Physical progress on a modernization project designed to increase crude processing capacity to 300,000 b/d at Ecopetrol's 250,000-b/d Barrancabermeja in Santander, Colombia, remained suspended at 18.14% as of yearend 2014, unchanged from a year earlier, according to the company's 2014 annual report published in late-April.
The Barrancabermeja modernization, which was recommissioned by the company in September 2014, previously was due to be completed in 2016.
While a portion of the project's 2015 budget continued to await approval from Ecopetrol's board, the company did commission Barrancabermeja's U-5100 cogeneration unit during this year's first half as part of a separate Industrial Services Master Plan (ISMP) undertaking at the site.
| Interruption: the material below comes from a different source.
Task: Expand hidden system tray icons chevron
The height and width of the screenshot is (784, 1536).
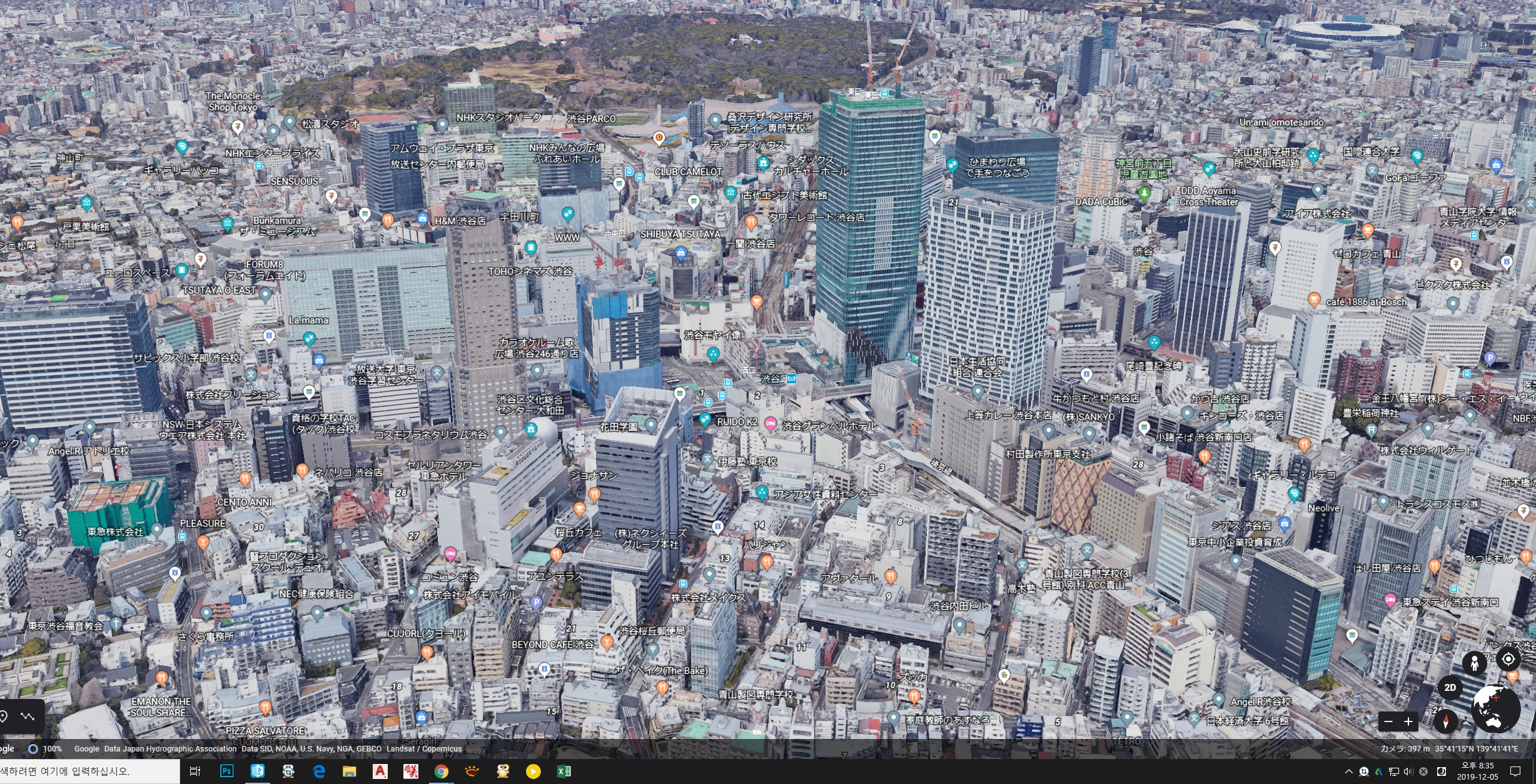Action: 1348,771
ISMP, which aims to increase the reliability and efficiency of industrial services operations at Barrancabermeja had reached 98.6% physical completion by August. Ecopetrol also is evaluating potential implementation of a plan to convert Barrancabermeja into a deep-conversion refinery, which would allow it to process more extra-heavy and heavy crudes produced at local fields, as well as increase production of middle distillates for the local market.
In Peru, state-owned Petroleos del Peru SA (Petroperu) resumed its long-planned modernization and upgrade of the 62,000-b/d Talara refinery at Piura, about 1,200 km north of Lima.
Slated to be completed within 55 months from the start of construction, the project is designed to equip the refinery to produce diesel and gasoline fuels conforming to new Peruvian environmental requirements of a maximum sulfur content of 50 ppm at competitive prices as well as increase the plant's ability to process heavy crudes to improve operational flexibility.
Elsewhere, Petroleo Brasileiro SA (Petrobras) commissioned the first of two 75,000-b/d delayed coking units at its Abreu e Lima refinery (Rnest) at the port of Suape, near Recife, the capital of Brazil's Pernambuco state, completing startup of all processing equipment to be included in Rnest's first 115,000-b/d phase.
While initial startup activities for Rnest's first production train began on Nov. 18 following official approval from Brazil's National Petroleum Agency, furnaces in the first train's atmospheric distillation did not enter service until Dec. 3.
Crude oil processing at the refinery's first train started on Dec. 6, with Rnest's first commercial sale of diesel occurring later in the same month, Petrobras said.